Output must consist only of the lines of the material below from the one with "The height and width of the screenshot is (480, 735)." through the one with "Given: Click the 50Hz frequency value", each reproduced exactly; no pictures belong in it.

━━━━━ GIVEN ENTRIES

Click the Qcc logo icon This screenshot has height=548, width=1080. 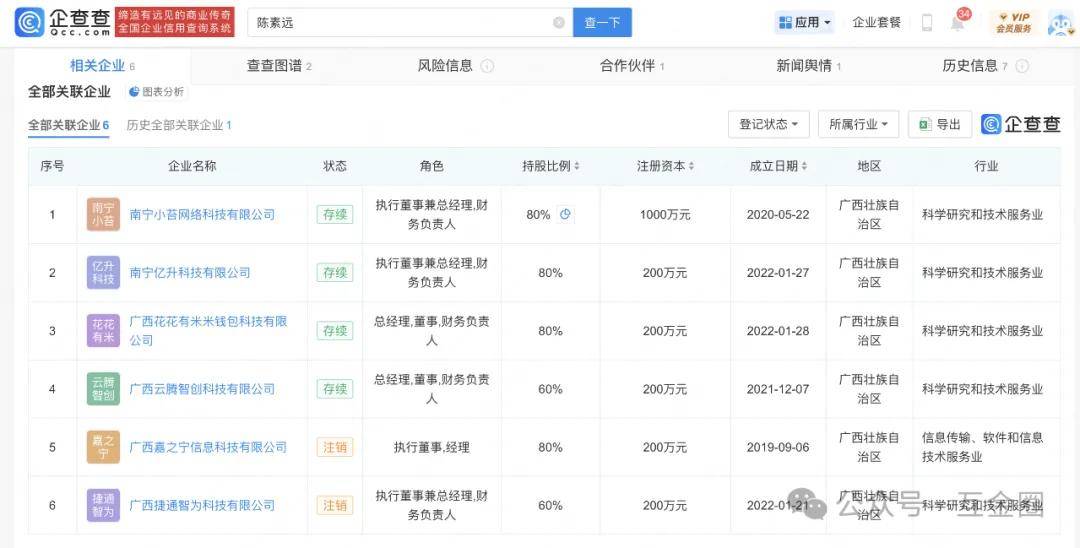point(30,22)
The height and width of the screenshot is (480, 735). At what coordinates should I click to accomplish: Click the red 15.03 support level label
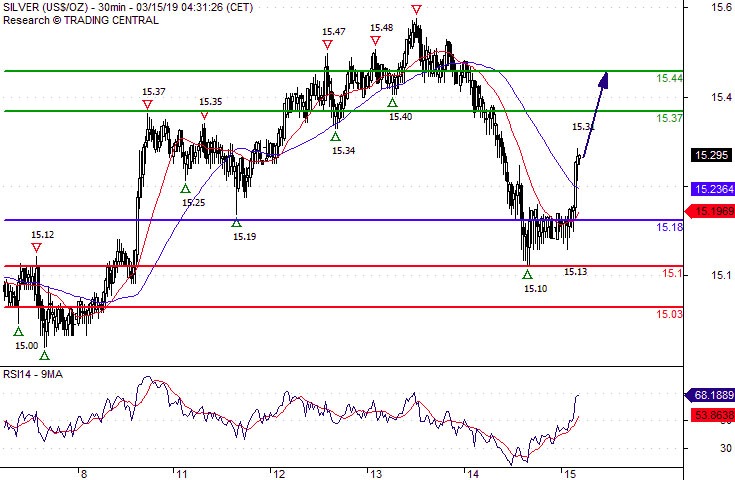coord(669,314)
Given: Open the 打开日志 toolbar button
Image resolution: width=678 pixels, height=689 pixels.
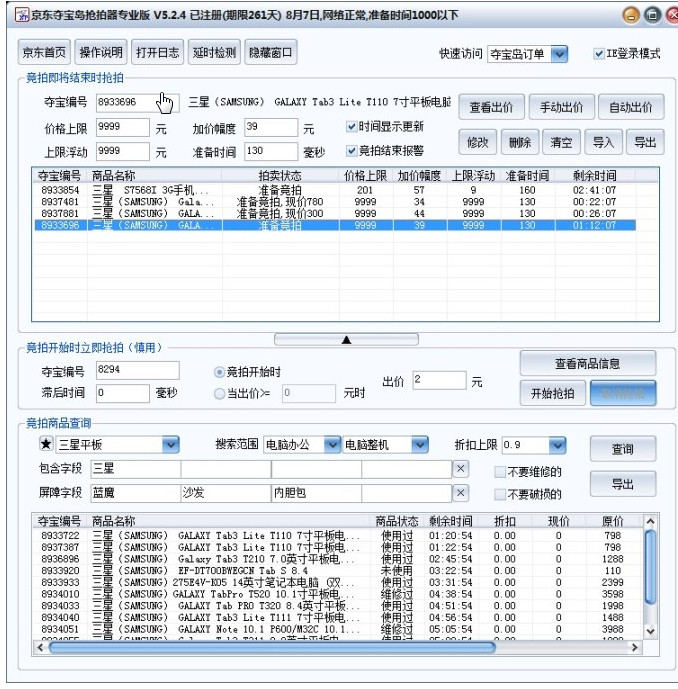Looking at the screenshot, I should pyautogui.click(x=158, y=53).
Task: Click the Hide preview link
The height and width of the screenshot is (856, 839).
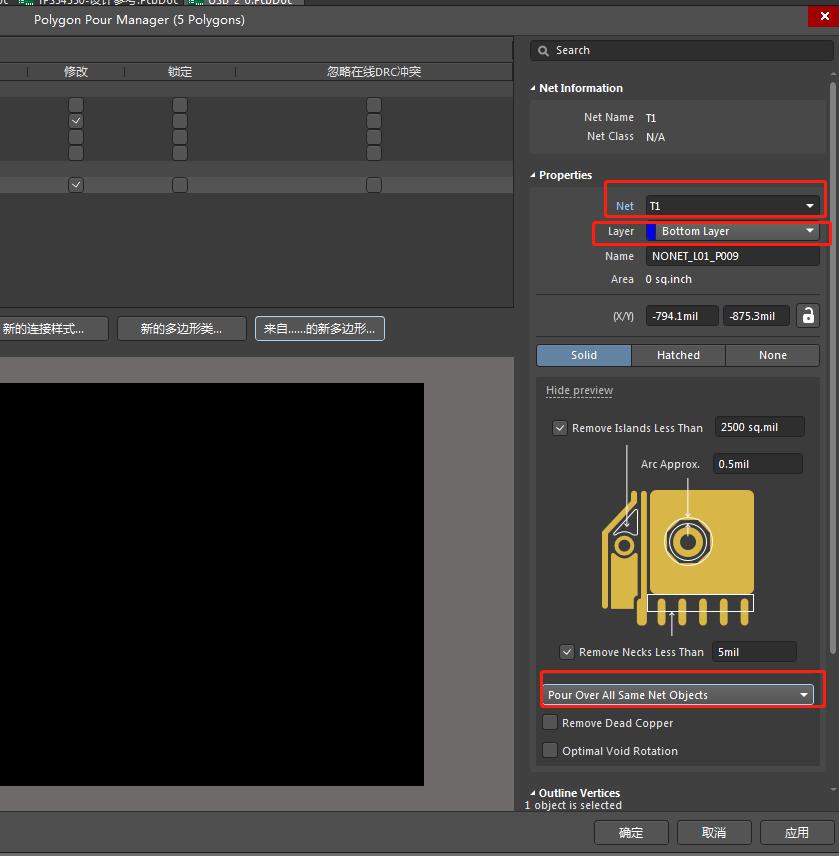Action: click(x=579, y=391)
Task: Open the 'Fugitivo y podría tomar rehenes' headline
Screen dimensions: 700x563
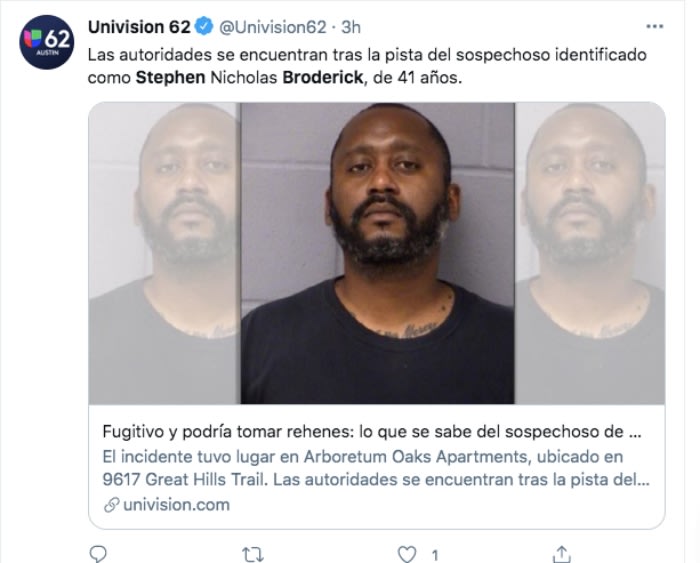Action: (x=372, y=432)
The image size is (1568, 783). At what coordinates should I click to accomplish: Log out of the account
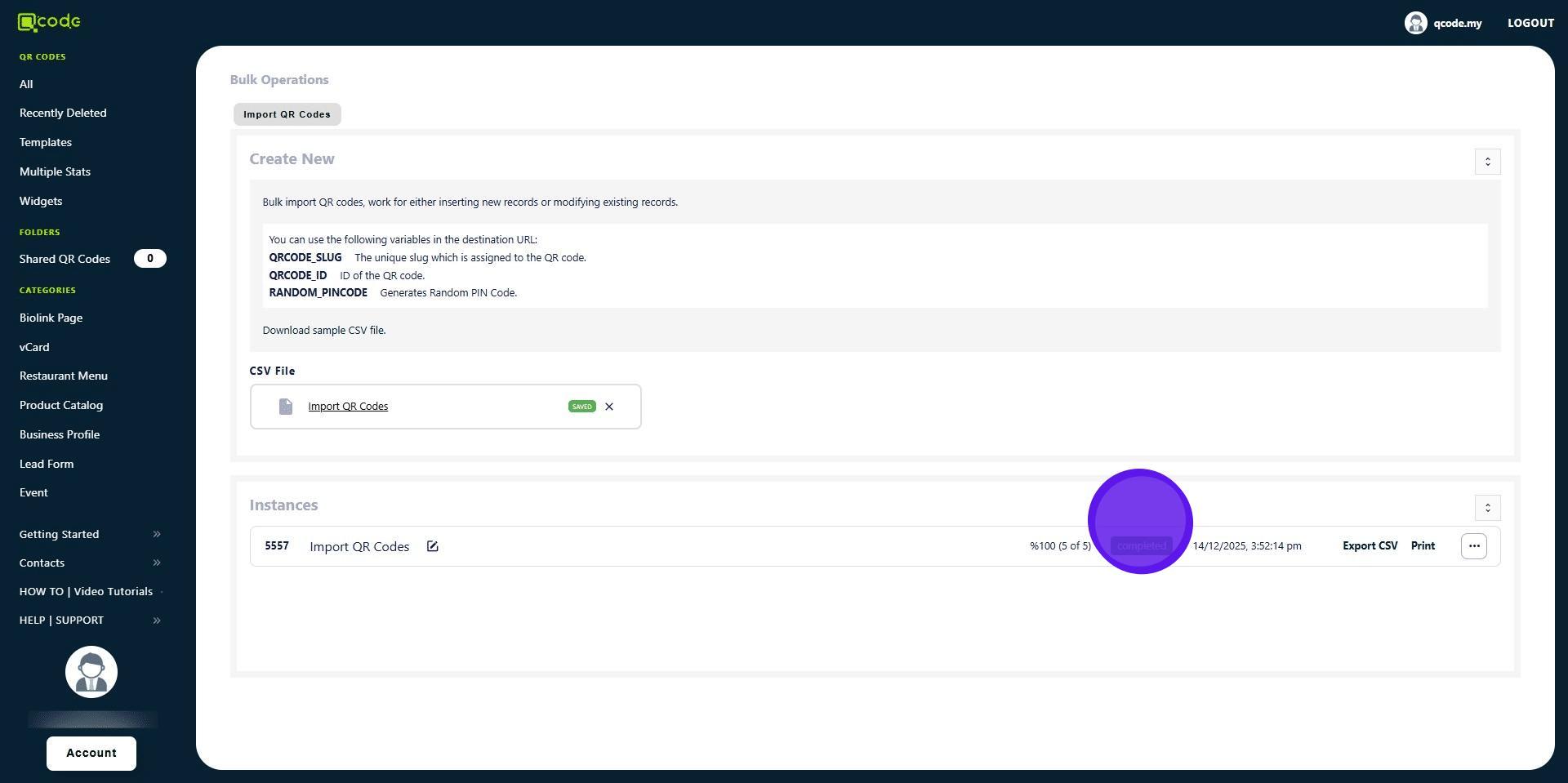point(1530,23)
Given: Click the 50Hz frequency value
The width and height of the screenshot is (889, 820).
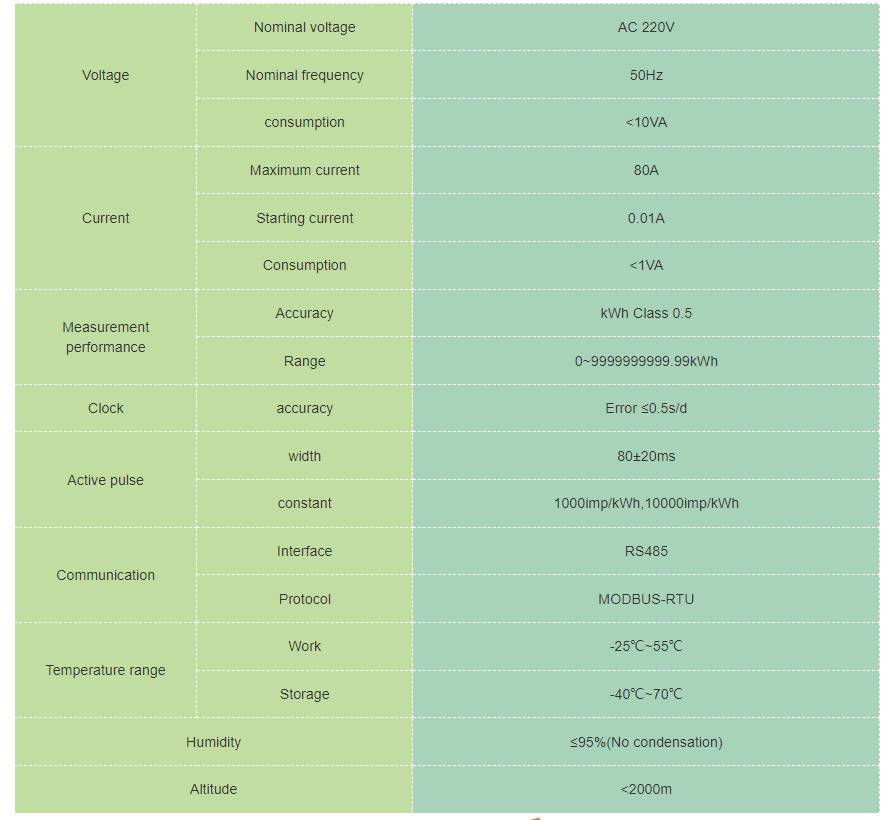Looking at the screenshot, I should click(646, 75).
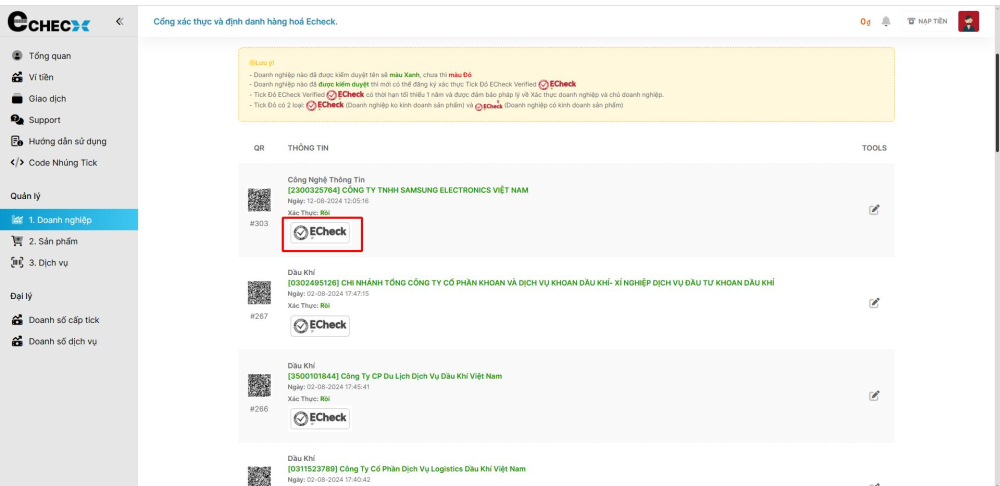The width and height of the screenshot is (1000, 486).
Task: Click ECheck badge for entry #266
Action: (x=320, y=418)
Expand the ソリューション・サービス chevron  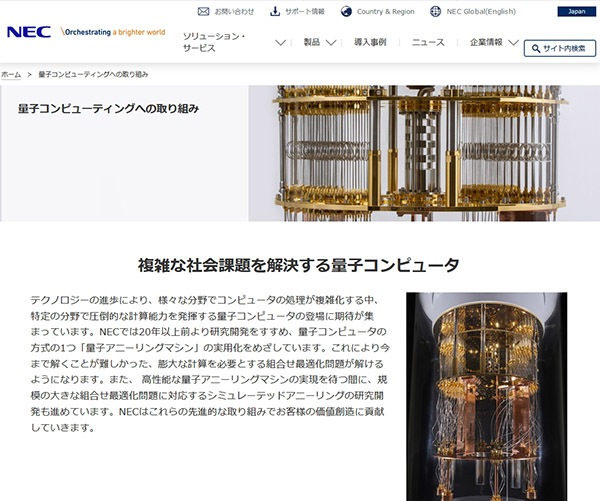tap(280, 42)
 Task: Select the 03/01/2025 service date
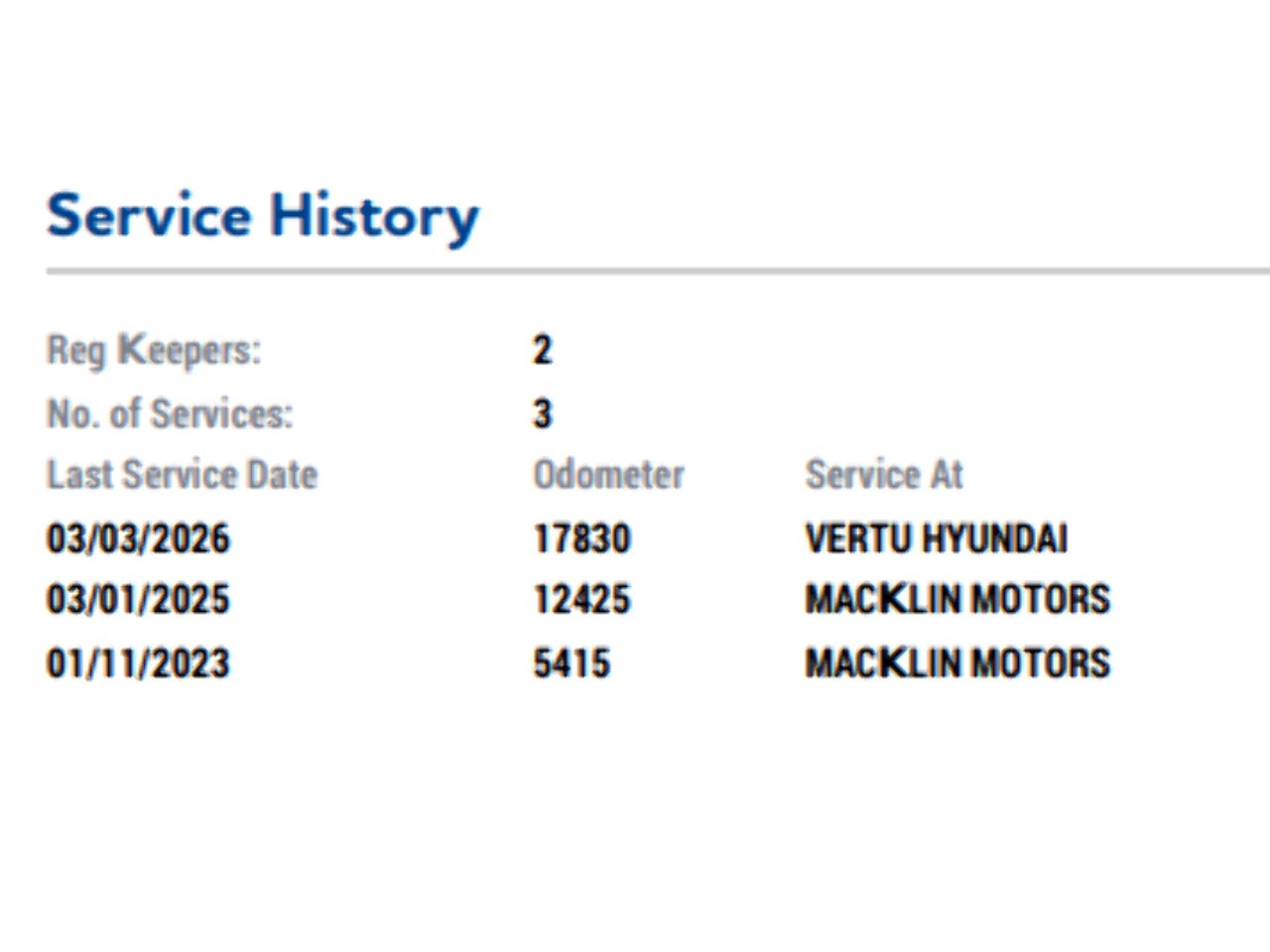[x=138, y=600]
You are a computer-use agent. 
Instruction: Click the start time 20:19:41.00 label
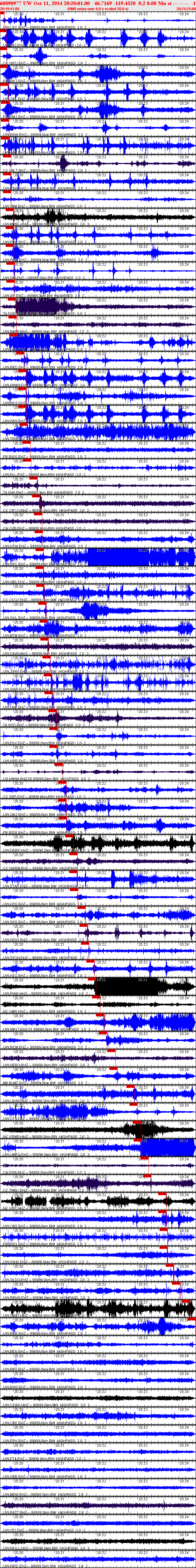click(10, 9)
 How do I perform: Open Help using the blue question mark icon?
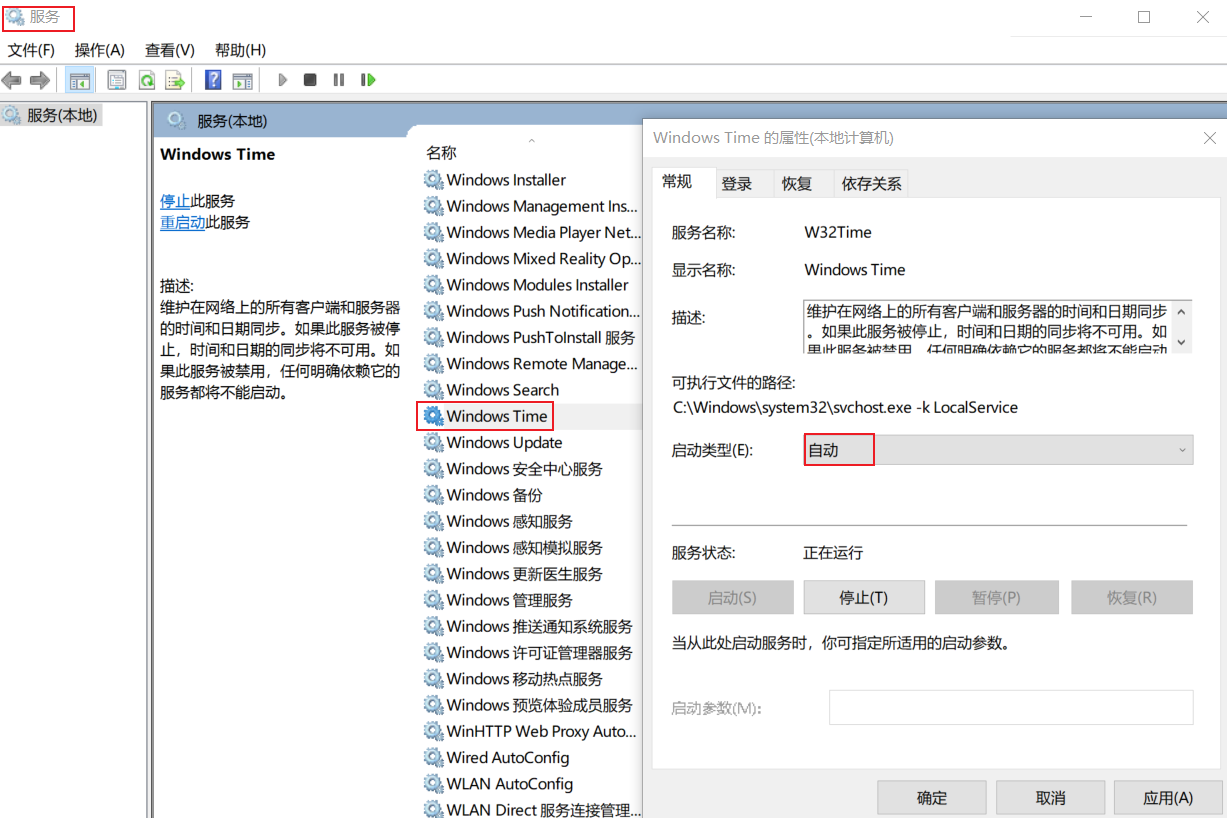212,80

━━━━━━━━━━

### RESPONSE TO THIS EXERCISE
The height and width of the screenshot is (480, 735). At what coordinates should I click to accomplish: Click the red 15.03 support level label
coord(669,314)
Given: Open the 打开日志 toolbar button
Image resolution: width=678 pixels, height=689 pixels.
Looking at the screenshot, I should pyautogui.click(x=158, y=53).
Task: Click the Hide preview link
The height and width of the screenshot is (856, 839).
Action: click(x=579, y=391)
Task: Open the 'Fugitivo y podría tomar rehenes' headline
Screen dimensions: 700x563
Action: (x=372, y=432)
The image size is (1568, 783). At what coordinates should I click to accomplish: Log out of the account
point(1530,23)
Given: Click the 50Hz frequency value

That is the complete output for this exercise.